Le grand banditisme se nourrit d’armes non déclarées, importées en toute illégalité et qui de ce fait ne sont pas concernées par la règlementation qui régit les armes légalement détenues. D’ailleurs tout le monde le sait tel notre Ministre de l’Intérieur qui déclare : [1] « Je rappelle que la détention illégale d’une arme à feu et le trafic d’armes sont déjà sévèrement réprimés par la loi. J’appelle depuis longtemps l’attention, puisque je le faisais déjà lorsque j’étais Ministre de la Défense, sur le trafic en provenance des pays de l’ex-Yougoslavie. Le problème est que les détenteurs de ces armes se moquent de la loi et qu’il nous faut véritablement aller dénicher ces armes. Les opérations coup de poing actuellement menées dans certaines cités sensibles, notamment celles où sévit un trafic de drogue – car les deux trafics vont souvent de pair –, nous ont déjà permis d’en récupérer un certain nombre. Il faut aller plus loin encore. Nul ne connaît le nombre exact d’armes illégales circulant actuellement en Europe, en provenance d’ex-Yougoslavie, de Biélorussie… »

Il est vrai que l’on n’a jamais trouvé d’armes de collection dans les banlieues pour de multiples raisons : leur coût est élevé, leur emploi compliqué et lent, les résultats imprécis, aléatoires et peu efficaces et pour les malfrats, elles n’ont pas la célébrité et l’attrait d’un Kalachnikov ou d’un pistolet Glock mis en vedette dans les films actuels. La facilité pour la grande délinquance de se procurer des armes de guerre modernes par le biais de filières illégales la détourne de ces vénérables pièces de musée. Que ferait-on avec un Lebel de 1886 ou un revolver Vélo-dog de 1890 ?

================================

Série de consignes:
A. Selon le texte sur le trafic d'armes, de quels pays vient le trafic que le ministre signale depuis l'époque où il était ministre de la Défense ?
B. Donnez la suite du texte sur le trafic d'armes et les armes de collection, en partant de sa dernière phrase.

Données ci-dessous:
================================

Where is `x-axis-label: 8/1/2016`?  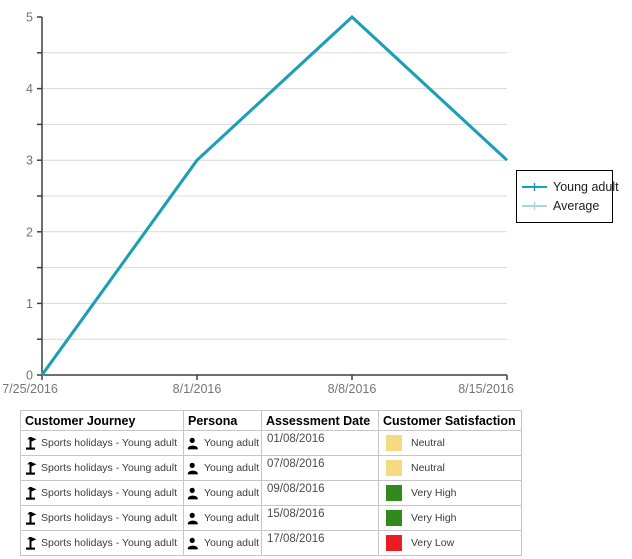 x-axis-label: 8/1/2016 is located at coordinates (198, 389).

================================

Résultats des consignes:
A. Des pays de l'ex-Yougoslavie.

B.
Une nouvelle règlementation

Les armes à feu de collection :
De nouvelles restrictions ne pourraient s’appliquer qu’aux armes connues et aux détenteurs légaux. Les armes avec lesquelles sont commis les actes de grande délinquance sont déjà hors législation. L’accès aux armes modernes de chasse et de tir est actuellement réservé aux tireurs et aux chasseurs dûment contrôlés.
Par contre, les armes anciennes sont des « antiquités », les armes historiques ou de collection sont des « biens culturels » reconnus de façon internationale. La règle qui les définit en France a été établie il y a 70 ans et il paraît tout à fait normal et urgent de l’actualiser.
L’intérêt qu’ont les collectionneurs pour ces objets ne les différencie pas des autres citoyens. Ils sont simplement attachés à leur histoire et à la conservation du patrimoine.

Il est donc nécessaire de trouver des définitions nouvelles pour établir une règlementation cohérente.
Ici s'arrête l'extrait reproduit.